What you will do: From the line containing "Instruction: Click the" down to the line containing "Screen dimensions: 269x202", copy out the entries below exactly, both lines included, and nothing else; pictures do not belong in the copy.

Items listed in a dataset
^^^^^^^^^^^^^^^^
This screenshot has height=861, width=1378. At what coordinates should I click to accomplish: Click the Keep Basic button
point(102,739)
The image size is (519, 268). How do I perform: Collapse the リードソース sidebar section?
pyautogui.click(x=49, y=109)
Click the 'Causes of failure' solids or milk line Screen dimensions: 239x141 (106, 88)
^^^^^^^^^^^^^^^^
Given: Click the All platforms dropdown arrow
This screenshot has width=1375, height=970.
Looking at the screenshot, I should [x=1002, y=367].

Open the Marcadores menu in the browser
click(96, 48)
^^^^^^^^^^^^^^^^
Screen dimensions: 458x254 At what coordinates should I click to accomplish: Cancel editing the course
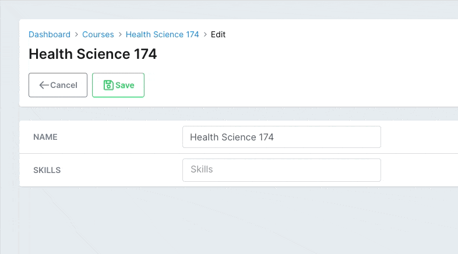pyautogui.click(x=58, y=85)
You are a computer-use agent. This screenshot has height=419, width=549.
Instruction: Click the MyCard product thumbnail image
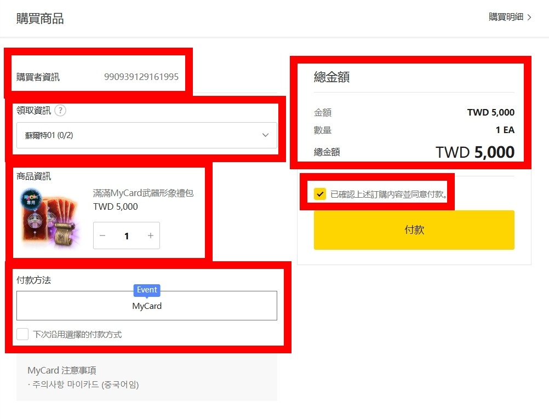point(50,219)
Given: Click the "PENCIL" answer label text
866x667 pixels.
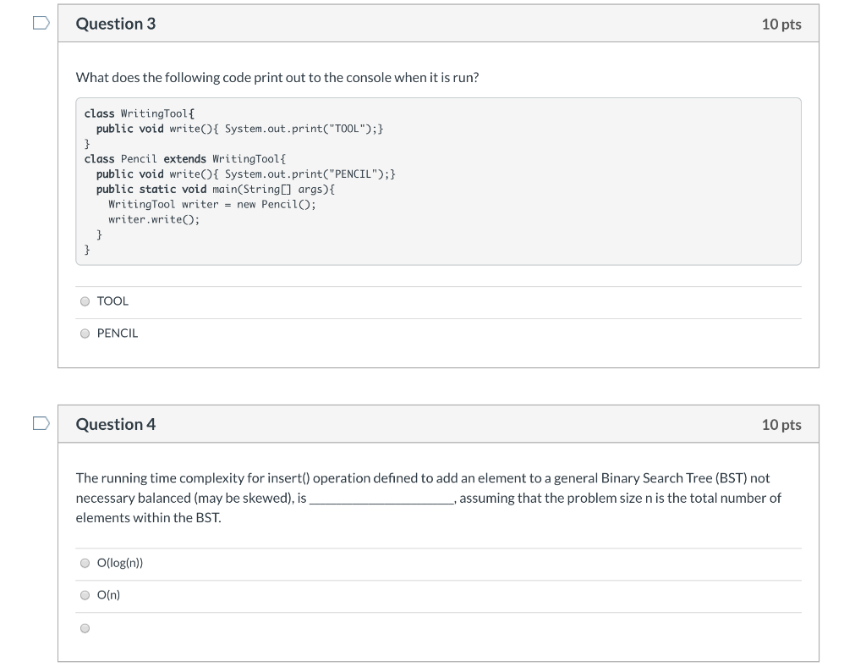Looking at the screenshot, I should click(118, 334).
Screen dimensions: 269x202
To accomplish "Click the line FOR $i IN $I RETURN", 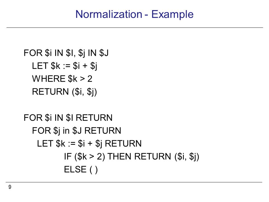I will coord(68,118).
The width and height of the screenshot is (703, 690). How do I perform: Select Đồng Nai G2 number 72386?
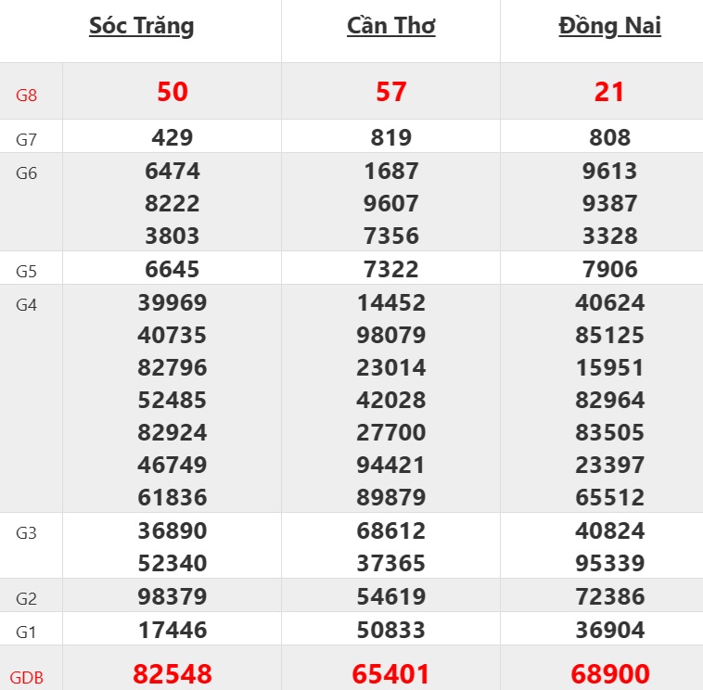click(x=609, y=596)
^^^^^^^^^^^^^^^^
Written answer:
Instruction: Click the MyCard product thumbnail image
point(50,219)
Given: Click the "PENCIL" answer label text
866x667 pixels.
Looking at the screenshot, I should click(118, 334).
Screen dimensions: 269x202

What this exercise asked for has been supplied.